Otro hecho que hizo desmerecer los esfuerzos de paz gubernamentales fue la autoexclusión de importantes líderes paramilitares como Vicente Castaño y de varios jefes de los llamados bloques de milicianos “paras”, como el Metro de Medellín y otro que opera en la frontera con Panamá; alegando que mientras las reglas de la extradición a Estados Unidos no sean claras, ninguna negociación de paz con los paramilitares tendrá éxito.{93} Junto a la denuncia sobre la incierta calidad de paramilitares “puros” de la mayor parte de los jefes acogidos a los acuerdos. En razón a que diversas investigaciones demuestran que muchos de los que se acogieron a los beneficios de la Ley de Justicia y Paz se dedicaban en exclusiva a las actividades del narcotráfico y nunca participaron en choques militares con grupos guerrilleros, pero compraron la franquicia de “paras” a los jefes de estas organizaciones.
Además, en el marco de los acuerdos de paz con los paramilitares, el expresidente Uribe abanderó de manera contradictoria la abolición del delito político; mientras trataba, a un mismo tiempo, de darles estatus político a los líderes de las AUC. Su fórmula, que lo llevó a chocar con la CSJ, es su insistencia en convertir en sedición, delito político por antonomasia, al delito común de asociación para delinquir, con el que la CSJ decidió deberán ser juzgados los paramilitares.{94} En caso de imponerse la moción de Uribe implicaría un reconocimiento político, con los consecuentes beneficios para que quienes se acojan a los beneficios de la llamada Ley de Justicia y Paz y, en menos de cuatro años, se reincorporen, no solo a la vida social sino a manejar los hilos de la política. Se fomenta así un clima de total impunidad y una ofensa a las víctimas y sus familiares quienes no se les repararían los daños morales y económicos causados.

▶ _Datos proporcionados_
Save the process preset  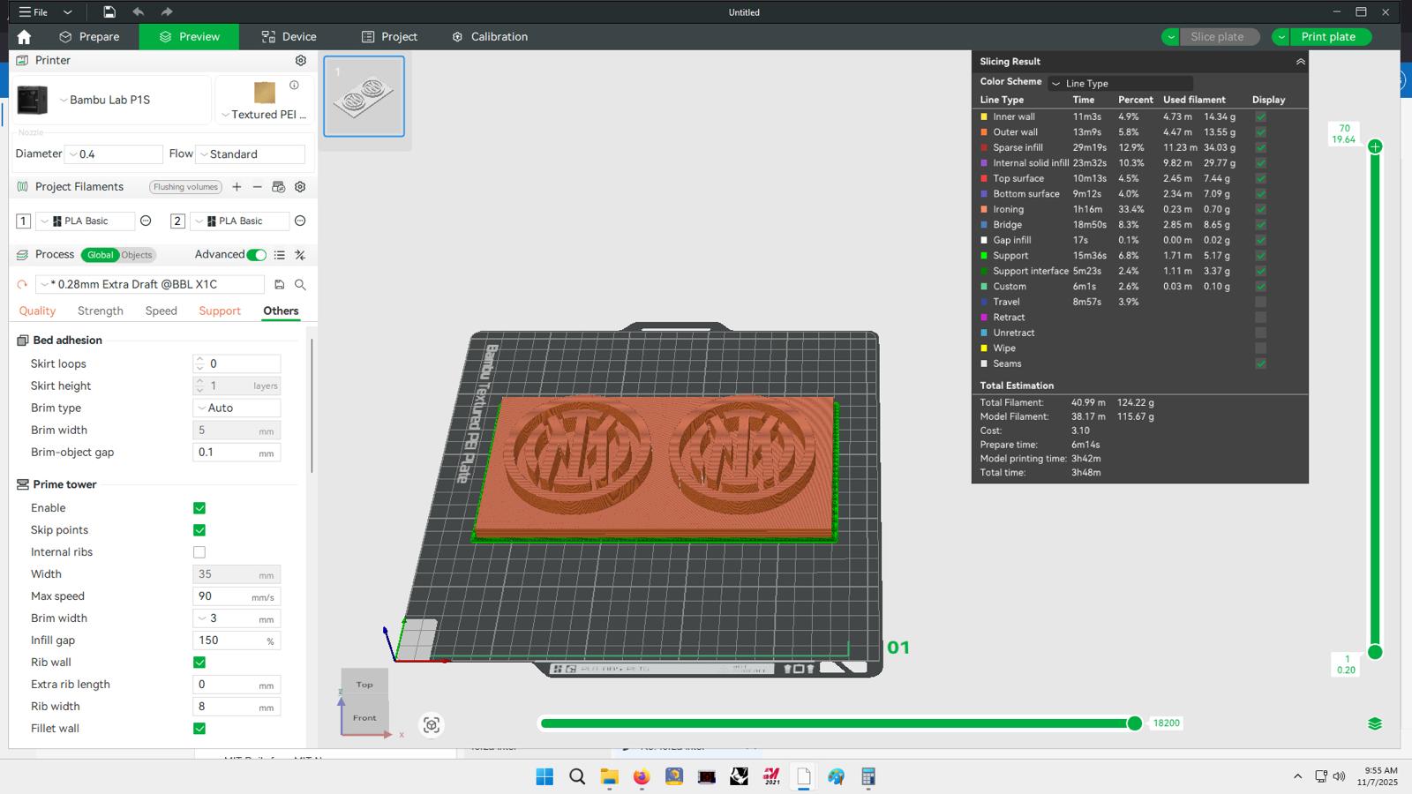[x=279, y=285]
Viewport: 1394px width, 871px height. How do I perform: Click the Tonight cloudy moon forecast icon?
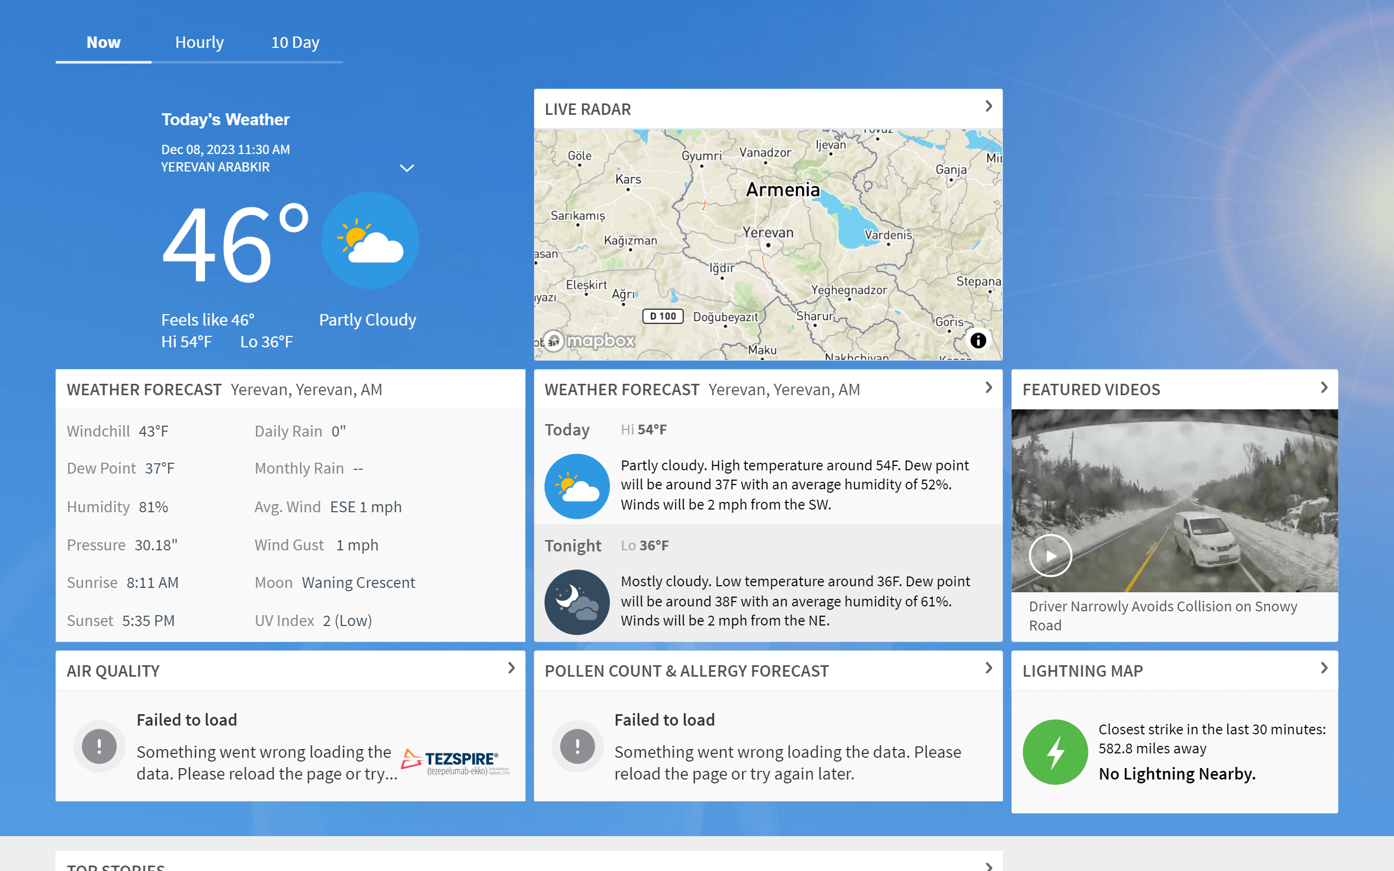coord(577,602)
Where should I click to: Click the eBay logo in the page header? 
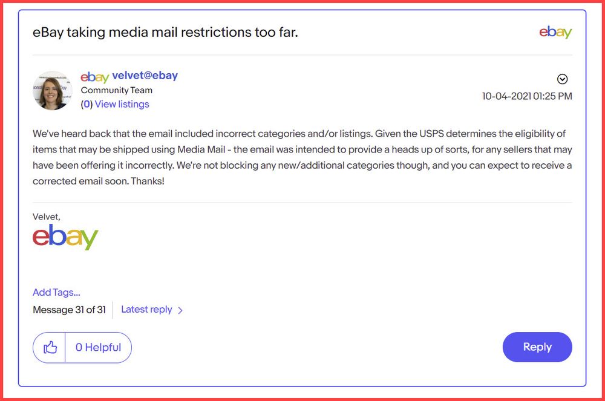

▶ _Ejercicio planteado_
Copia completo y sin cambios el texto sobre los acuerdos de paz con los paramilitares.

▶ _Solución_
Otro hecho que hizo desmerecer los esfuerzos de paz gubernamentales fue la autoexclusión de importantes líderes paramilitares como Vicente Castaño y de varios jefes de los llamados bloques de milicianos “paras”, como el Metro de Medellín y otro que opera en la frontera con Panamá; alegando que mientras las reglas de la extradición a Estados Unidos no sean claras, ninguna negociación de paz con los paramilitares tendrá éxito.{93} Junto a la denuncia sobre la incierta calidad de paramilitares “puros” de la mayor parte de los jefes acogidos a los acuerdos. En razón a que diversas investigaciones demuestran que muchos de los que se acogieron a los beneficios de la Ley de Justicia y Paz se dedicaban en exclusiva a las actividades del narcotráfico y nunca participaron en choques militares con grupos guerrilleros, pero compraron la franquicia de “paras” a los jefes de estas organizaciones.
Además, en el marco de los acuerdos de paz con los paramilitares, el expresidente Uribe abanderó de manera contradictoria la abolición del delito político; mientras trataba, a un mismo tiempo, de darles estatus político a los líderes de las AUC. Su fórmula, que lo llevó a chocar con la CSJ, es su insistencia en convertir en sedición, delito político por antonomasia, al delito común de asociación para delinquir, con el que la CSJ decidió deberán ser juzgados los paramilitares.{94} En caso de imponerse la moción de Uribe implicaría un reconocimiento político, con los consecuentes beneficios para que quienes se acojan a los beneficios de la llamada Ley de Justicia y Paz y, en menos de cuatro años, se reincorporen, no solo a la vida social sino a manejar los hilos de la política. Se fomenta así un clima de total impunidad y una ofensa a las víctimas y sus familiares quienes no se les repararían los daños morales y económicos causados.